Sales at Tim Hortons in 2020 fell to the lowest level since the company merged with Burger King, as the COVID-19 pandemic continued to disrupt morning routines and lockdowns kept customers at home.
Comparable sales, a key metric in the retail industry, fell 15.7 per cent at Tim Hortons in 2020, according to financial results reported by parent company Restaurant Brands International (QSR)(QSR.TO) on Thursday. The drop marks the biggest among RBI’s three chains, a trend that has persisted through 2020. Burger King saw comparable sales fall 7.9 per cent in 2020, while Popeyes grew 13.8 per cent. System-wide sales at the coffee and doughnut chain also fell, from US$6.7 billion in 2019 to $5.5 billion, in the 12-month period ending Dec. 31.
RBI’s stock was down nearly 3 per cent as of 2 p.m. ET.
Duncan Fulton, RBI’s chief corporate officer, attributes the sales decline to the COVID-19 pandemic’s disruption of morning routines – a critical segment for Tim Hortons – as well as the lockdown restrictions put in place throughout the year.
“Our traffic is highly tied to daily routines,” he said in an interview. “As those routines come back to normal, we’re going to recapture that traffic and we believe capture a new generation of guests because of the investments we’ve been making.”
Tim Hortons embarked on a back-to-basics approach focused on coffee, doughnuts and breakfast in 2020 after comparable sales had fallen 1.5 per cent in 2019. Over the last year, the chain has installed fresh brewer technology that is intended to improve the consistency of its coffee, relaunched its dark roast coffee blend, and recently changed its breakfast sandwiches to feature freshly cracked eggs. In 2021, Fulton said customers should expect more innovations focused on sandwiches and cold beverages.
While sales are still down, they did appear to improve near the end of the year.

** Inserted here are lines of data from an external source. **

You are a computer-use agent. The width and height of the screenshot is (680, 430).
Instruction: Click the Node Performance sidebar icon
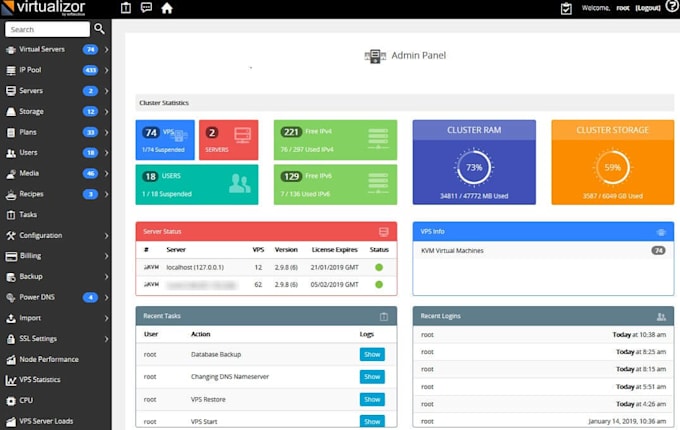pos(11,359)
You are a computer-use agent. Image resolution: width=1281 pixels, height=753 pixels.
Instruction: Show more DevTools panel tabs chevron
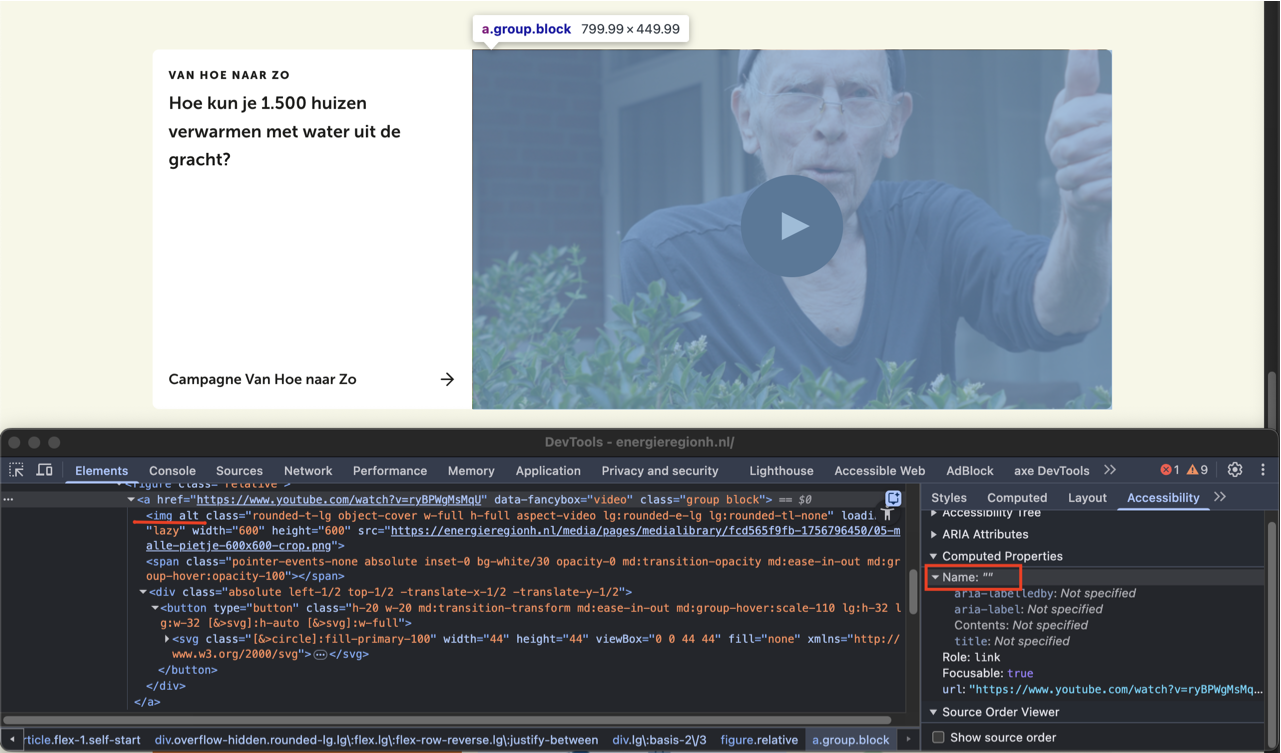point(1110,470)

RBI chief executive Jose Cil said on a conference call with analysts Thursday that there were “encouraging signs” for Tim Hortons in December, as comparable sales declined to high negative single digits – the best figure at the brand since March 2020.

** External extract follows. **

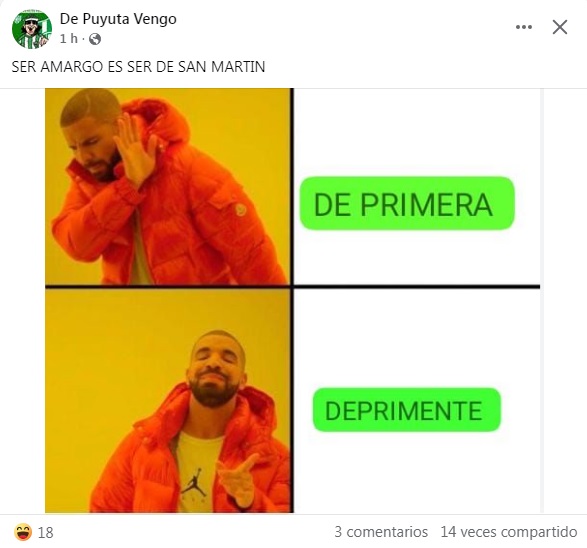
Task: Click the green DEPRIMENTE label
Action: coord(407,410)
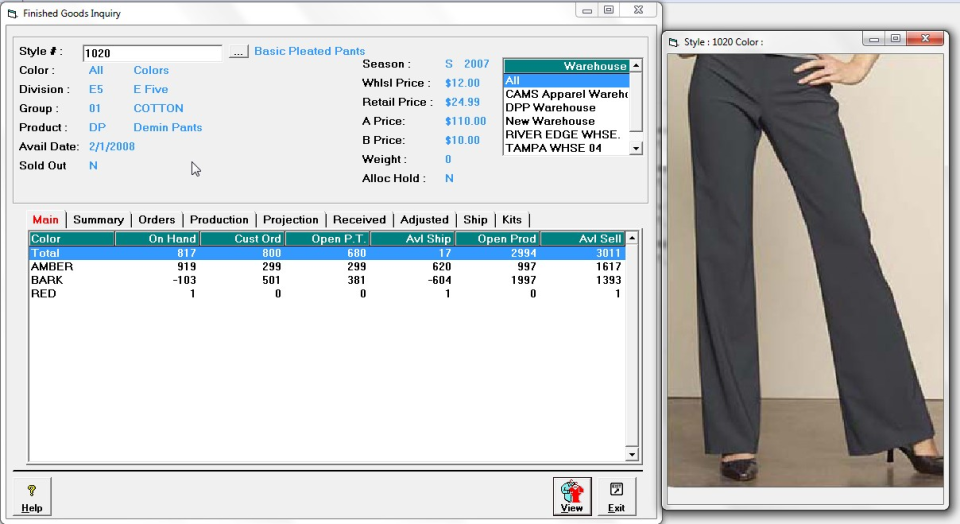The height and width of the screenshot is (524, 960).
Task: Click the Style # input field
Action: pyautogui.click(x=152, y=53)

“Obviously we’re not doing cartwheels on that, but we’re encouraged by the performance and the improvements sequentially that we’ve seen,” Cil said, adding that the company “still has lots of work to do.”
“We can’t control the virus, we can’t control the lockdown, but we certainly can control the experience that our franchisees, teams and guests are having in the business everyday and we feel confident that the investments we’re making… are resonating and having an impact.”
Tim Hortons’ drive-thru service – which is at 2,700 of its 4,000 locations across the country – has been a relative bright spot for the company through the pandemic. Drive-thru sales have increased by double digit figures when compared to last year, while comparable sales at the drive-thru were flat in the fourth quarter.
The improvements come as RBI continues to upgrade its drive-thrus, swapping out paper menu boards for new digital ones. Josh Kobza, RBI’s chief operating officer, said the changes have sped up drive-thru service and increased guest satisfaction.
RBI, which reports its financial results in U.S. dollars, said revenue in 2020 amounted to nearly $5 billion, a decline from $5.6 billion a year earlier. Adjusted net income was $948 million in 2020, or $2.03 per diluted share, compared to nearly $1.3 billion, or $2.72 per diluted share, in 2019.